Zmiana właściciela szybko przełożyła się na strategię firmy. W 1993 roku nieco podstarzała marka BOSS, poszerzyła się o luksusową linię Baldessarini i adresowaną do młodszych odbiorców linię HUGO. Posunięcia Włochów okazały się niezwykle słuszne, a dochody firmy wzmocniły kolejne licencje: obuwnicza (1995) i zegarkowa (1996). Równocześnie stało się jasne, że potencjał wzrostu marki został już wyczerpany. Firma mogła zrobić już tylko jedno: dodać linię damską. Rok 1998 stanowił wielki przełom w historii firmy. Na rynku pojawiła się pierwsza kolekcja damska. Rynek miał wątpliwości. Rodzina Marzotto nie. O jakości decyzji najlepiej świadczą cyfry. Niecałe dziesięć lat później Włosi rozstali się ze swoim modowym biznesem inkasując grube miliardy.
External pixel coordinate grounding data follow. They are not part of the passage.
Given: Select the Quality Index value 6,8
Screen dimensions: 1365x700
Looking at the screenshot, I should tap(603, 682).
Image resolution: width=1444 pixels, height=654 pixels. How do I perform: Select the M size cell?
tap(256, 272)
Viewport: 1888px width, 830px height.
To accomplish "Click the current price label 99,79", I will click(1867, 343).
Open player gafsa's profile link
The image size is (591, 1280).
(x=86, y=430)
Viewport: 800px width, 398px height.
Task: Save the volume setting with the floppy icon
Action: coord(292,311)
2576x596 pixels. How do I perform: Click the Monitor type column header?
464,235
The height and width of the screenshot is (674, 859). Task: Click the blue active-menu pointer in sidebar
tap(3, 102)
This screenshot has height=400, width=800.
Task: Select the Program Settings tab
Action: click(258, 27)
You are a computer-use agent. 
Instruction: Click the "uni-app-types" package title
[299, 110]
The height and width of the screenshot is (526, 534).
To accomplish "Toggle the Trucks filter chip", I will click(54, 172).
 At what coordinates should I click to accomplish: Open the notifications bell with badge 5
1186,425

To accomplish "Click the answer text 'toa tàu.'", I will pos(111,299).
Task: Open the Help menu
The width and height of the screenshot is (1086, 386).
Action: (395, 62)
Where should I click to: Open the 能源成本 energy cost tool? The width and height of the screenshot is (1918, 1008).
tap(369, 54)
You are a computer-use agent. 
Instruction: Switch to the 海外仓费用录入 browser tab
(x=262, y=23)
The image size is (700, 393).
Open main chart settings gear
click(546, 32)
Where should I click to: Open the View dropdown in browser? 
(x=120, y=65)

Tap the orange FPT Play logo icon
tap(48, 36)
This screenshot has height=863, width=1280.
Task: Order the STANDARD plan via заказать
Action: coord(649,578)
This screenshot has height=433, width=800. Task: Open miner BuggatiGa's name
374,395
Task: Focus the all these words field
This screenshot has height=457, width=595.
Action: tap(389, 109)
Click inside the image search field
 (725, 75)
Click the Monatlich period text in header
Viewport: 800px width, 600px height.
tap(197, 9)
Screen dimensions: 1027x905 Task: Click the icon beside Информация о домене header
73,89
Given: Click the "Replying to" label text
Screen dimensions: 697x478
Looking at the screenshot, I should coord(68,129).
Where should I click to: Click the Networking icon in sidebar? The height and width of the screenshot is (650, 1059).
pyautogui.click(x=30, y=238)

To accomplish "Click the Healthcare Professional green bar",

http://group.hugoboss.com/en/history_2000.htm
Dzisiaj, 15 lat od debiutu, linie damskie dostarczają już ponad 30% całości przychodów grupy i rosną proporcjonalnie do rozwoju własnej sieci detalicznej marki. Posunięcie, które swego czasu szeroko komentowano, okazało się niezwykle słuszne i walnie przyczyniło się do poszerzenia rozpoznawalności tej marki. Hugo Boss i jego historia rozwoju dawała i daje do myślenia wielu analitykom i fachowcom z branży. Marka „od zawsze” kojarząca się z formalną odzieżą męską w ciągu 20 lat uciekła konkurencji, oferując swoje mutacje we wszystkich segmentach rynku włącznie ze sportem. Najważniejszy okazał się jednak krok w kierunku kobiet.
I właśnie dlatego, jeszcze w czasach gdy byłem prezesem Vistuli&Wólczanki, intensywnie pracowałem nad tym, aby w ofercie pojawiła się również linia damska, a jej debiut był zaplanowany na wiosnę 2009. Po moim odejściu z firmy prace zarzucono. Chociaż od początku marki Rage Age byłem przekonany, że powinna mieć również linię damską, jej pojawienie poprzedził projekt zrealizowany z Moniką Jaruzelską. Ostatecznie damski „Rejdż” zmaterializował się we wrześniu 2013 z punktu podbijając serca wielu partnerek naszych fanów. Nieco później damska kolekcja pojawiła się w salonach Adama Feliksa Próchnika. Choć adresowana do zupełnie innych kobiet, spotkała się z równie ciepłym przyjęciem. Kobieta w „Rejdżu” to całkowicie nowy byt. W Próchniku to raczej powrót do lat świetności, gdy płaszcze i trencze tej marki cieszyły się wzięciem wielu polskich (i nie tylko) kobiet.
Śladem Bossa poszło kilka męskich marek, flirtując z modą damską z różną skutecznością. Najwyraźniej za sukcesem linii damskiej musi stać coś więcej, niż wyłącznie nadzieja na większe marże i wyższe przychody.